Webs and Rings
The majority of esophageal webs and rings are found incidentally during esophagoscopy and are of no clinical significance. In certain individuals, however, they can be an important cause of dysphagia, and the endoscopist performing transnasal esophagoscopy (TNE) must be thoroughly familiar with their diagnosis and management.
Rings
Lower esophageal rings are classified into two primary types. The A-ring is a thick, muscular ring found approximately 2 cm above the squamocolumnar junction. It marks the upper border of the lower esophageal sphincter (Fig. 5.1). Muscular A-rings are exceedingly rare. Although many clinicians consider them a variant of normal esophageal anatomy, they have been reported to cause dysphagia (1,2 and 3).

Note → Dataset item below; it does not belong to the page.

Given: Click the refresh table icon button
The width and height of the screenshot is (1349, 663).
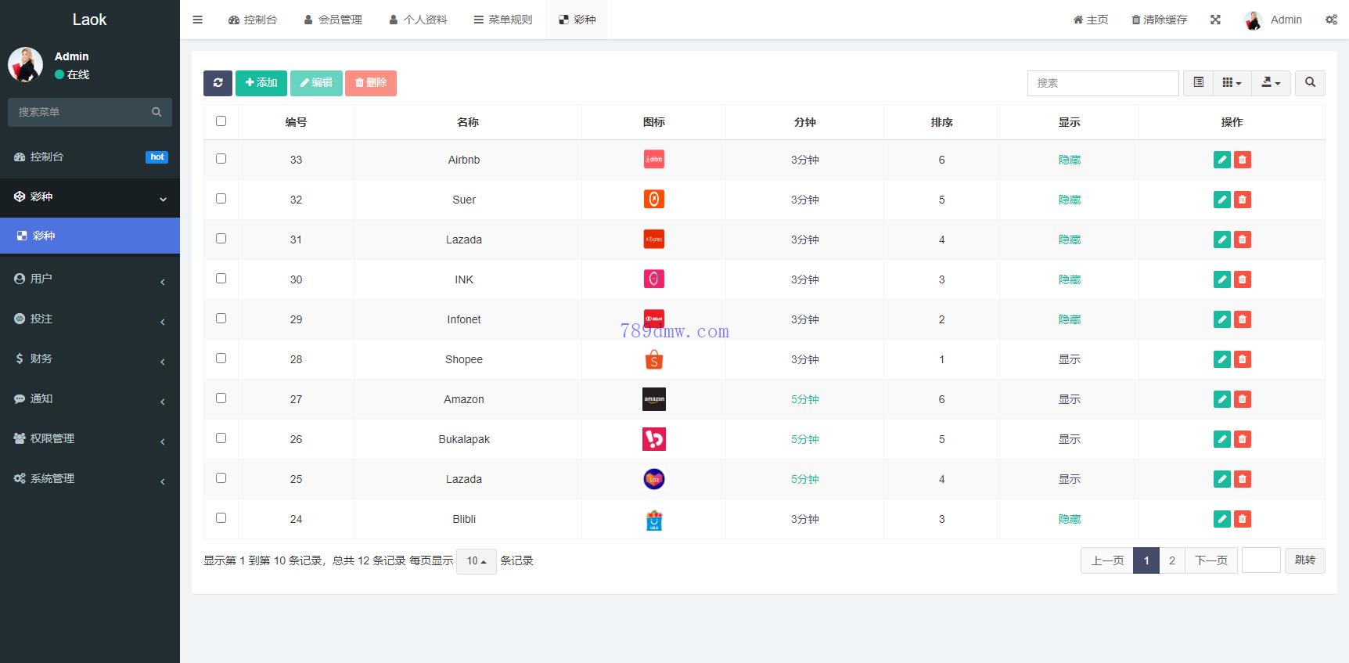Looking at the screenshot, I should [218, 83].
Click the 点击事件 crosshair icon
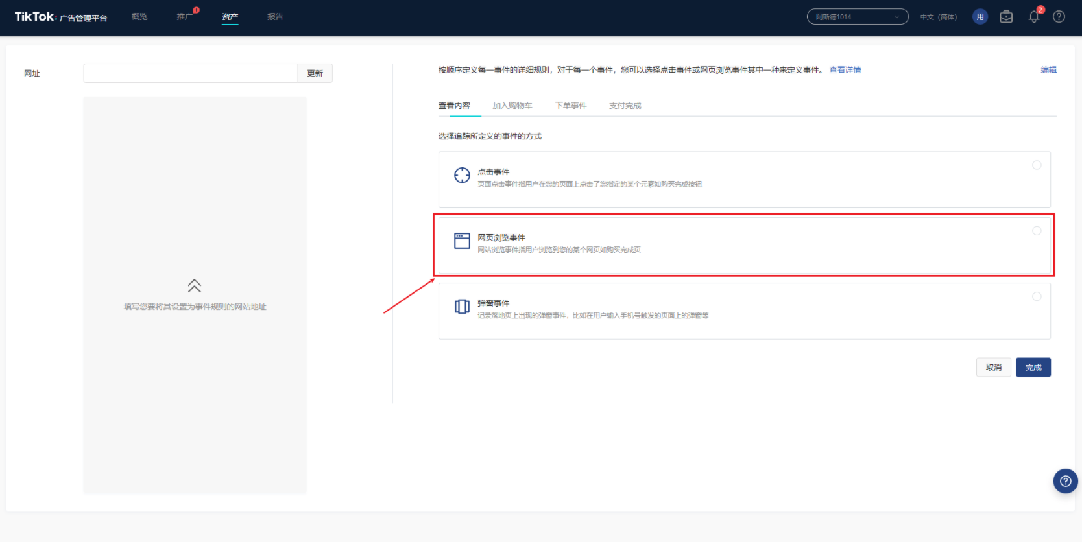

Because the constriction caused by A-rings is secondary to muscular hypertrophy and not stricture formation, dilation is seldom successful at relieving the dysphagia. Botulinum toxin type A injections into the muscular ring have been shown to be beneficial but may result in a significant increase in reflux (3). Whereas the A-ring is muscular, the B-ring is a thin, annular membranous ring of mucosa associated with submucosal fibrosis at the gastroesophageal junction.
The B-ring is the classic Schatzki’s ring. Schatzki’s rings are the most common cause of solid food dysphagia in adults. They are seen in up to 14% of routine barium swallow examinations (1,2). The majority of esophageal rings are found incidentally and are of little significance. Although the exact etiology of Schatzki’s rings is uncertain, it may be related to chronic gastroesophageal reflux disease. They are usually found at the squamocolumnar junction and are almost always associated with a hiatal hernia (Fig. 5.2). Squamous esophageal mucosa is seen on the proximal and gastric columnar mucosa on the distal surface of the ring. Gastroesophageal reflux disease should be considered in all patients, and ambulatory pH monitoring or empiric antireflux therapy should be performed in select patients (4,5). Schatzki’s rings, when measured radiographically, tend to be symptomatic if the opening is <13 mm. Those that leave an 18- to 20-mm lumen are nearly always asymptomatic. Dilation of the B-ring is successful in relieving the dysphagia. This may be accomplished by mechanical dilation (bougienage) or disruption by pneumatic balloons using endoscopy or fluoroscopy. Care should always be taken when evaluating a patient using transnasal esophagoscopy because the smaller caliber endoscope may allow the examiner to miss esophageal rings, as well as mild strictures. In addition, the power of the air insufflator is less than the standard gastroenterology esophagoscope, and this limits our ability to distend the esophagus and visualize some rings and webs.